--- Begin ---

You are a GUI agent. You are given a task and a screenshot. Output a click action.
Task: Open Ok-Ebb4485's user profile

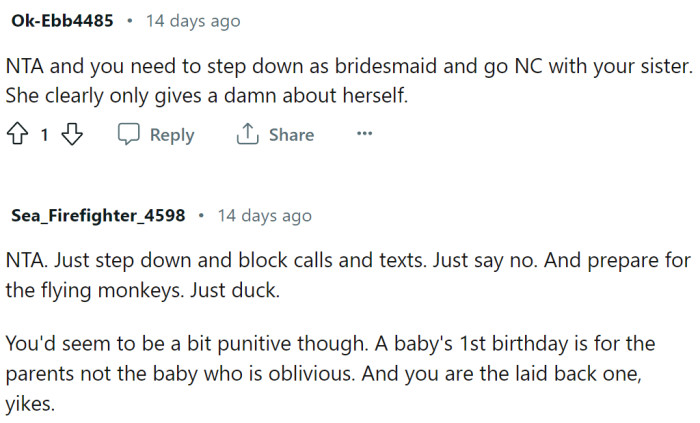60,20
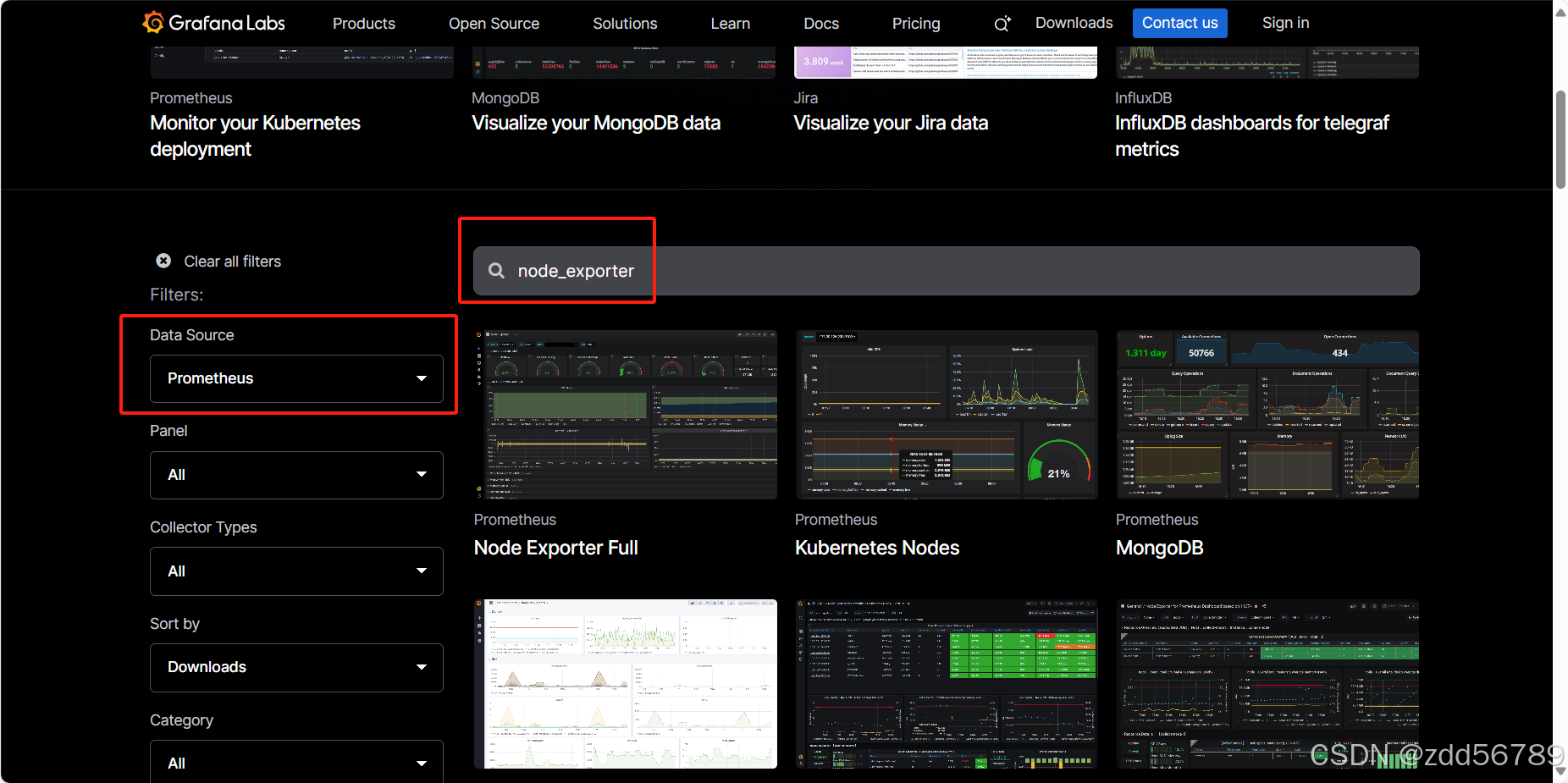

--- End ---
--- Begin ---

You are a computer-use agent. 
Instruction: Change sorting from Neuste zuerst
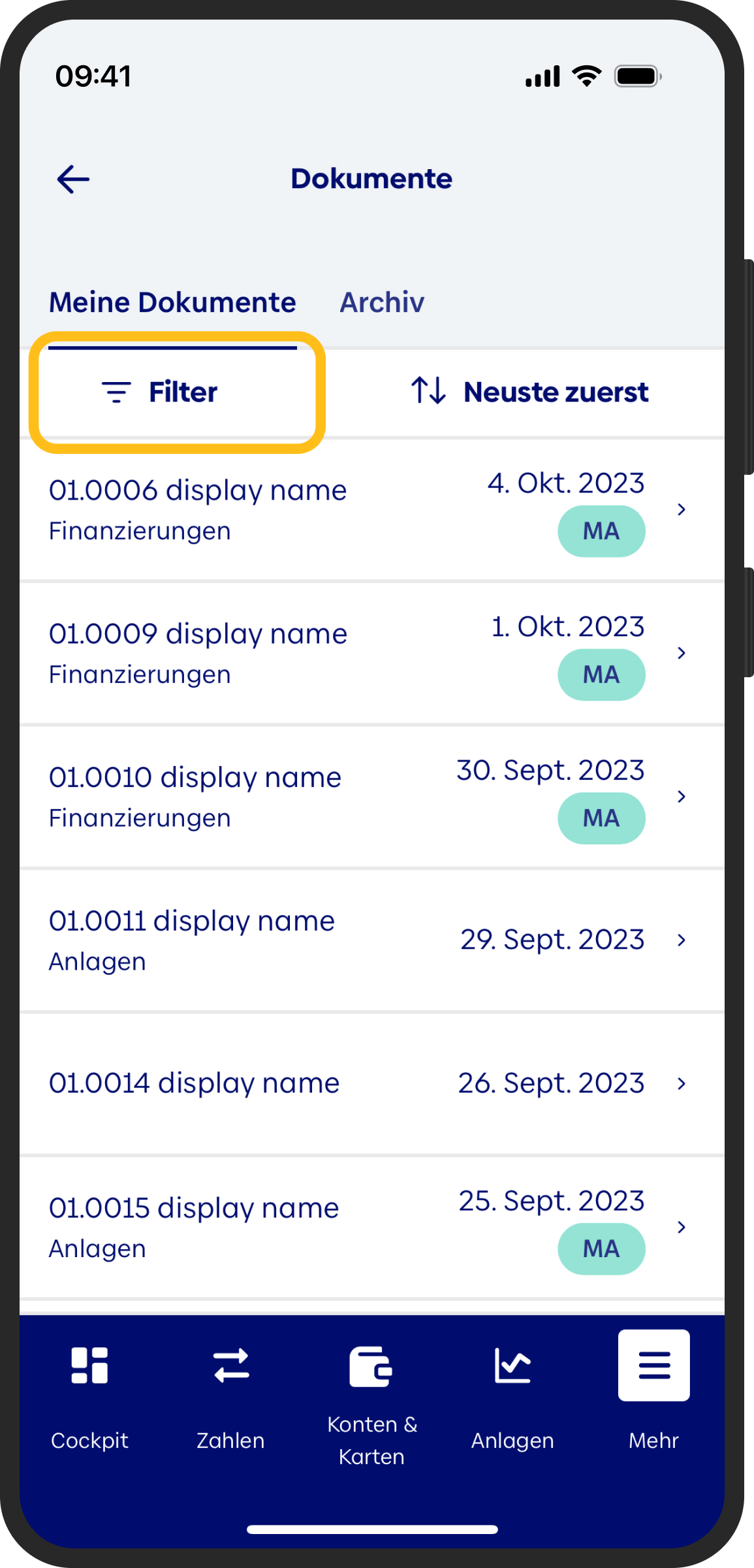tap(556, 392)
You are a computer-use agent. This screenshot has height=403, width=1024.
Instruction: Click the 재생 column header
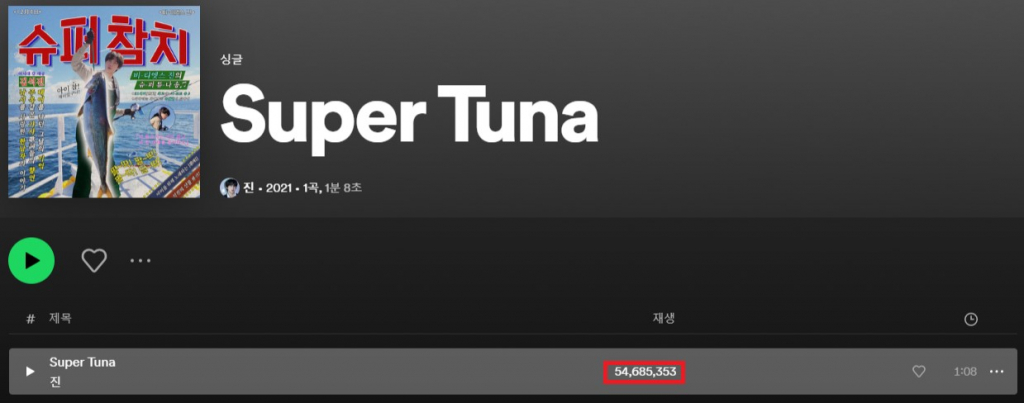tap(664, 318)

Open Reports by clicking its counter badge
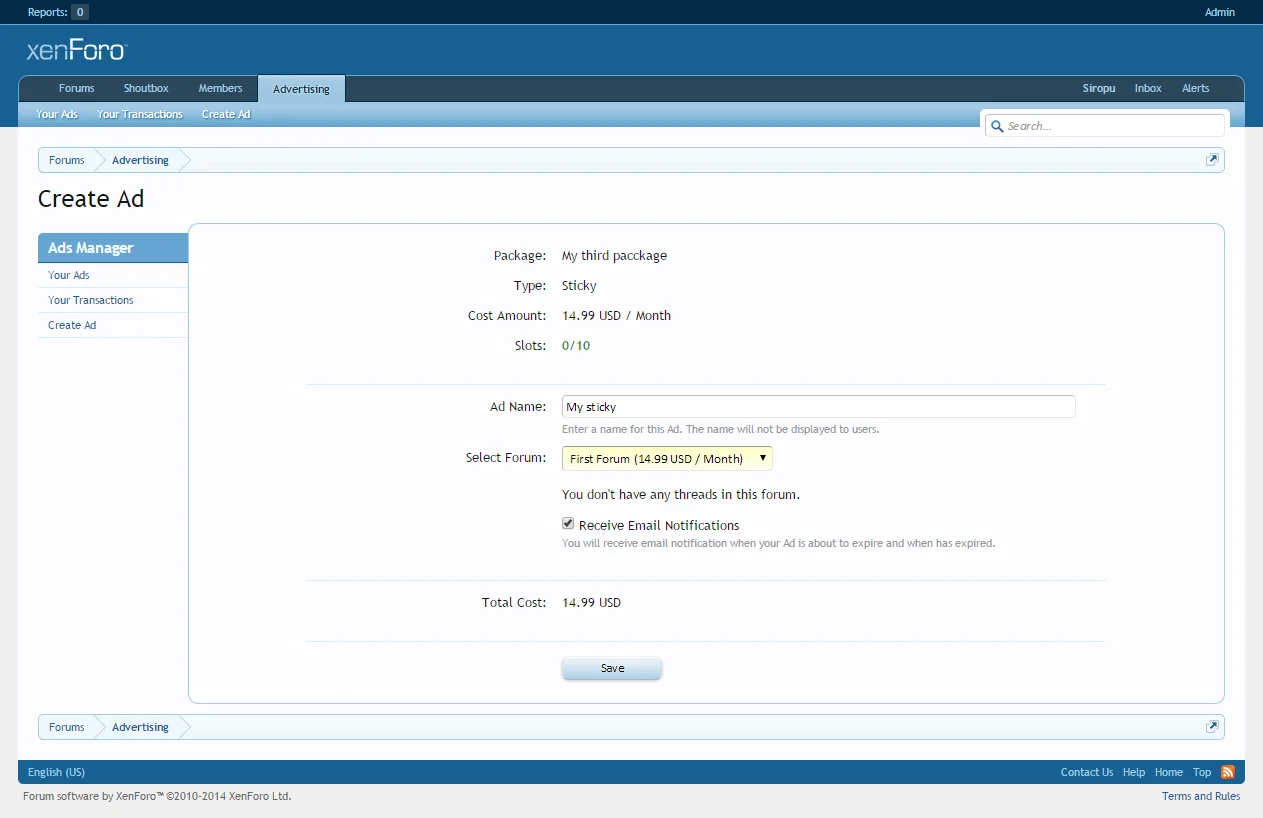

--- End ---

TASK GOAL:
Locate every line in the records that contains the string "computer" and copy each of those lines in full.

FINAL RESULT:
You are a computer-use agent. 
You are a computer-use agent. This screenshot has height=403, width=1024.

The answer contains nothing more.